The once-promising sector of “biopharming,” which uses genetic engineering techniques to induce crops such as corn, tomatoes, and tobacco to produce high concentrations of high-value pharmaceuticals, is moribund because of the extraordinary regulatory burdens. The way that FDA drove a stake into the heart of this sector was through its inexplicable unwillingness to confirm as Generally Recognized As Safe (GRAS) the proteins lysozyme and lactoferrin obtained from genetically engineered rice. Clinical research had shown that when the proteins, which occur naturally in human tears and breast milk, are added to oral rehydration solution to treat children with diarrhea, they both lessen the duration of symptoms and reduce the rate of recurrence. The availability of such a fortified oral rehydration solution for people in the developing world would be a near-miraculous advance. By having withheld GRAS affirmation for lysozyme and lactoferrin—again, presumably for political reasons—the FDA is responsible for untold numbers of preventable deaths in Africa, Asia, and South America.

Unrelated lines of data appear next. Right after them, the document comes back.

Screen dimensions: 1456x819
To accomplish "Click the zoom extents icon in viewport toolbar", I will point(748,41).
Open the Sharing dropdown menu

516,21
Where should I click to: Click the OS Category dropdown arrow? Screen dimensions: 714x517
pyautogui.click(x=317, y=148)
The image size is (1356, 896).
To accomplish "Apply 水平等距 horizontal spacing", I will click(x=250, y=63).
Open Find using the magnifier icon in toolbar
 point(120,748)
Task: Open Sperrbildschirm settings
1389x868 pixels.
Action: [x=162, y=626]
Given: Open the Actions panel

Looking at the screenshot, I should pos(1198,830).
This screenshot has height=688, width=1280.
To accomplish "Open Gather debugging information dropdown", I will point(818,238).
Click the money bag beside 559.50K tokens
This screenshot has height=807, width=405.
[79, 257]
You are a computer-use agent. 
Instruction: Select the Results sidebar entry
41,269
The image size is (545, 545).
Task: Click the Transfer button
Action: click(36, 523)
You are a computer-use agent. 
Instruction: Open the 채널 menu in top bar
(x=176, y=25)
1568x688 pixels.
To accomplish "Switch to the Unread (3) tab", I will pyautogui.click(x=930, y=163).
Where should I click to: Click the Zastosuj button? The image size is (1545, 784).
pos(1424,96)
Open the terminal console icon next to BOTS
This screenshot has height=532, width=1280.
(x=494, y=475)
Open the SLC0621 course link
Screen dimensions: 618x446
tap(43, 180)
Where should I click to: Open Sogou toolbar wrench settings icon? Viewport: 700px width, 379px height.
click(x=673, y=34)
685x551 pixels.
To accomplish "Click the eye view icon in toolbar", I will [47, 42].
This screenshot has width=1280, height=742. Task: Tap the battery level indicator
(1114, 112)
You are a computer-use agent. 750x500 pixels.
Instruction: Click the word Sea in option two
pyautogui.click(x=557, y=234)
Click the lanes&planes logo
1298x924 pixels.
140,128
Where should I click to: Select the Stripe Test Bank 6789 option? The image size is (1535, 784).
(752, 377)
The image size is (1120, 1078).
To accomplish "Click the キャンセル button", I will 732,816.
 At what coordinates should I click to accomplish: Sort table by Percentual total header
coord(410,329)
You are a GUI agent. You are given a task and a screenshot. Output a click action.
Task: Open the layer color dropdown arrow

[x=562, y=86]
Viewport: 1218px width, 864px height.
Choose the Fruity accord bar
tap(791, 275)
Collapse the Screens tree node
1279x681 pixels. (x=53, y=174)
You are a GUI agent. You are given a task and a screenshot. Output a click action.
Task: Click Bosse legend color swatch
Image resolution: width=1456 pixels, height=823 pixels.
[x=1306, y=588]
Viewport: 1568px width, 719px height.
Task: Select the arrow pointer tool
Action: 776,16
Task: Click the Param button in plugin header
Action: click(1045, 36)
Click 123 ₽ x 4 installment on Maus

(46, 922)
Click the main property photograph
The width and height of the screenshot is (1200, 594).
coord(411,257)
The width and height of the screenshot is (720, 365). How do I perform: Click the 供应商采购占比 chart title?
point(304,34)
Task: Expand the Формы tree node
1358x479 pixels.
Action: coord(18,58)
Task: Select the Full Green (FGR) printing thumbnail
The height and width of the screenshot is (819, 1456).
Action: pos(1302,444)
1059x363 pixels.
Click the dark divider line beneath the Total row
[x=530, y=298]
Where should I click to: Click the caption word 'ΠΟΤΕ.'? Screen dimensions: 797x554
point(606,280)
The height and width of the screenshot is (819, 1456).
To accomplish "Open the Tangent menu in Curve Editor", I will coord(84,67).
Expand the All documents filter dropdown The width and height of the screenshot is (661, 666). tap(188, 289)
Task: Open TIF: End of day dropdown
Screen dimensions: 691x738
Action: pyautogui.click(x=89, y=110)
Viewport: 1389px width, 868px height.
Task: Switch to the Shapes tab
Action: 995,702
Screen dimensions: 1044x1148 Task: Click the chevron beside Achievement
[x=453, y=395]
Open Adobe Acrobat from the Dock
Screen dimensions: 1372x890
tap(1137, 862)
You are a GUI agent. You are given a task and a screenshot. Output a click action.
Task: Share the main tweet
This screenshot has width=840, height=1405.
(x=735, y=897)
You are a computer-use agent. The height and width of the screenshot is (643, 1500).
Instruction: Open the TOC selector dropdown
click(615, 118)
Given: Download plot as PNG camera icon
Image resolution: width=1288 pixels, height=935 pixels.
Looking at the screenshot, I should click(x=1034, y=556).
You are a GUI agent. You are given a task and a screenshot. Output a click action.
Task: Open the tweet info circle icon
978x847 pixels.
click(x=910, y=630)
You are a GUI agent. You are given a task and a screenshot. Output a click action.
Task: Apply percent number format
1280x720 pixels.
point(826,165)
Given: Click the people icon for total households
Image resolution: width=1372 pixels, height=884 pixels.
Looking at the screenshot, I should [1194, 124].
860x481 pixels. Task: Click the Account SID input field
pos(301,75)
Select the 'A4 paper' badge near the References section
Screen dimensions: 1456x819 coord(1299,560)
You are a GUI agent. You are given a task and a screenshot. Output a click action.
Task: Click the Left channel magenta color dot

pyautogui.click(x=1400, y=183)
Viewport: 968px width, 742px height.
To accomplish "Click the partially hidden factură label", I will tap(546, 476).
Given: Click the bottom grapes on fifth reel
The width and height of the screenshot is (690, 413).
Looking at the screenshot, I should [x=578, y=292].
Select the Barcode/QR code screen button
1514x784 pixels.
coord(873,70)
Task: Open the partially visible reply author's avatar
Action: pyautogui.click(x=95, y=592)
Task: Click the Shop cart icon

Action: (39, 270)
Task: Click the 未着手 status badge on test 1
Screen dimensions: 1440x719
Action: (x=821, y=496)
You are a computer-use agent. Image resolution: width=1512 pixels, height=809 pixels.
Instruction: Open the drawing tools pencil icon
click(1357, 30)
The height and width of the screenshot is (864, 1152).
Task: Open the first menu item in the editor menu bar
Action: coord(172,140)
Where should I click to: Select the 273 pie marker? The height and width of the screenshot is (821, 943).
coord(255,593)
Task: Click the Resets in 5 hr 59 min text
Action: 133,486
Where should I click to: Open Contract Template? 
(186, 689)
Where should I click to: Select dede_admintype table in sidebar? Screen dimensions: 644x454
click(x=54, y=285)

The once high hopes for genetically engineered “biorational” microbial pesticides and microorganisms to clean up toxic wastes are dead and gone, thanks to the EPA. And not surprisingly, few are willing to invest in the development of badly needed, genetically improved varieties of the subsistence crops grown in the developing world.
Thus, entire sectors under the rubric of biotechnology/genetic engineering have been virtually eliminated from the panoply of possible vertical, or intensive, innovation-driven advances that Thiel postulates are critical for long-term, robust U.S. economic growth.
The agricultural economist David Zilberman and his colleagues have observed about agricultural biotechnology that “the foregone benefits from these otherwise feasible production technologies are irreversible,” which brings to mind Thiel’s warning that “unless they invest in the difficult task of creating new things, American companies will fail in the future no matter how big their profits remain today.” But in the face of intractable regulation, companies will be understandably unwilling to invest in undertakings that are highly speculative and that over-regulation has made precarious and excessively costly. The opportunity costs—in terms of American jobs, higher wages, and economic growth—are difficult to estimate but are certainly enormous.
The broad consequences of the failures of bureaucrats have not gone unnoticed: Professor Michael Spence, a Nobel laureate in economics, has observed that economic vitality can be impeded by “examples of governments abusing their powers to favor the ruling elite, their supporters, and a variety of special interests, with detrimental effects on regulation, public investment, the delivery of services, and growth.” Lamentably, our government is one such example.